As I pondered this I was trying to think why the awareness of it increases  more each time. In passing, I notice now that the subject of health occupies an awful lot of the conversation of many people I know. That didn't used to be the case of course, because when we were young and strong, doctors and health received relatively little attention. Having said that, I do get a sense that in the 30 years I was away, out of circulation as it were, the subject of health even for young people seems to be of more interest. What vitamins do you take? what do you or don't you eat? what exercise do you get? There are huge numbers of ads on TV related to health as well. What is this about?

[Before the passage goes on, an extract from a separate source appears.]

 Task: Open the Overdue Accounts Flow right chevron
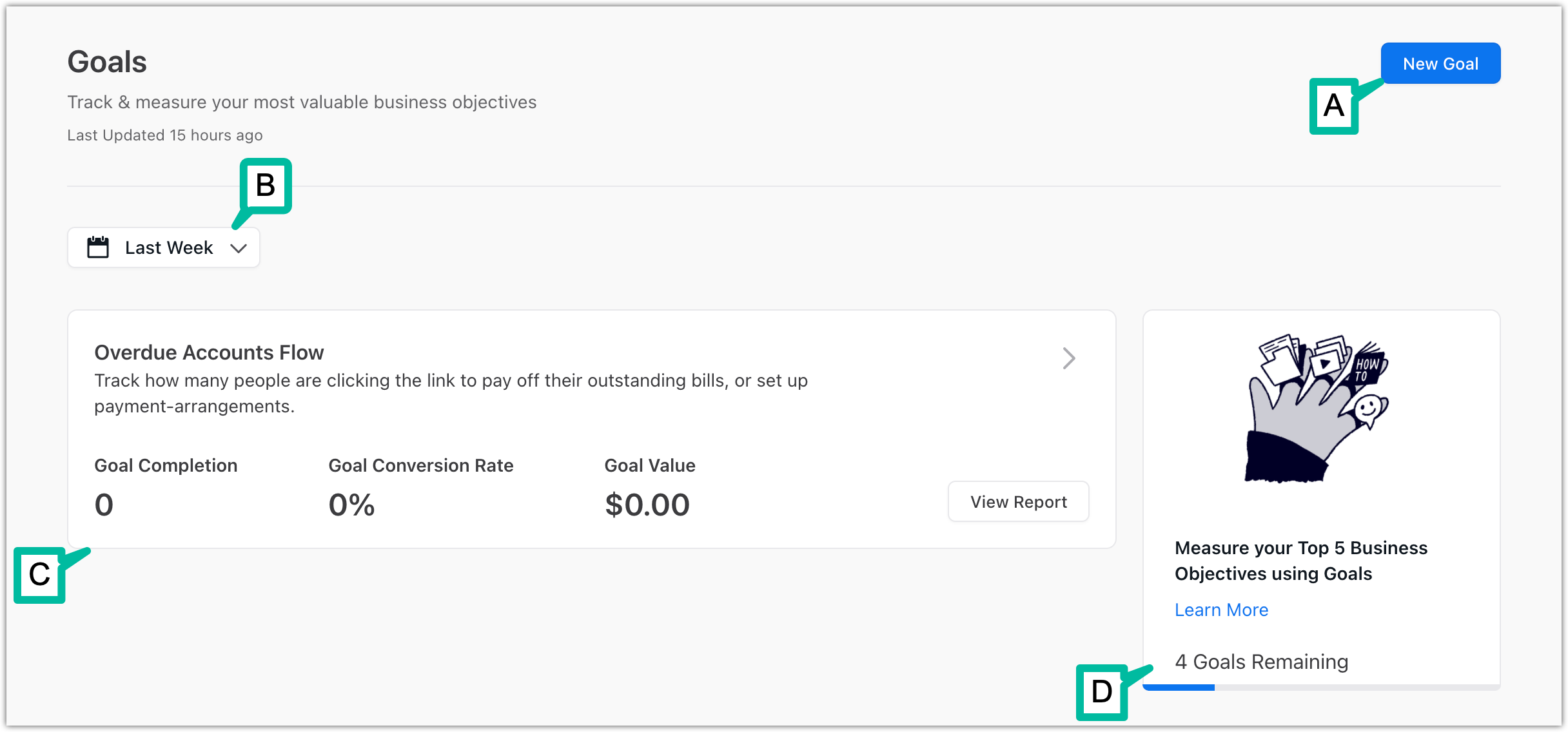[1069, 358]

Does it mean even younger people are feeling more vulnerable?

But getting back to people in my age bracket I do understand that the sense of increasing vulnerability is very realistic. In the middle 70's and beyond you know absolutely that life is coming to a close and as you see around you so many friends with canes or walkers or pacemakers or wheelchairs or whatever, you know that time has something of a different quality. I would call it a quality of preciousness - others of course may see it quite differently. I see time is becoming infinitely more precious and infinitely less infinite!!! As a for-instance, I read about things in the paper that the city is planning for the year 2020 and I think, realistically I believe, that the odds are I may not be alive for that. Whereas, not long ago ( so it seems) it would never have occurred to me that I would not be around.

Time is of course, hugely mysterious. I once tried to read Stephen Hawkings book 'A brief history of time' and understood not a word. But all the same, time is what we live our lives in. Think of all the generations who came before us - where have they gone? There was a time when they lived just as we do - youth, middle age, old age - and then, what???? It is awesome and mysterious and I think, a gift.


So, is this too depressing? I hope not. For whatever reason death is an absolute given for every single one of us. And life has no guarantees of length or quality or goodness. But I do find now, in older age that as each day unfolds the minutes and hours become more of a gift to me, they are more precious and I am grateful for that. I really am learning that I don't need to waste time worrying about tomorrow because I have just this moment that I am sure of and that is okay.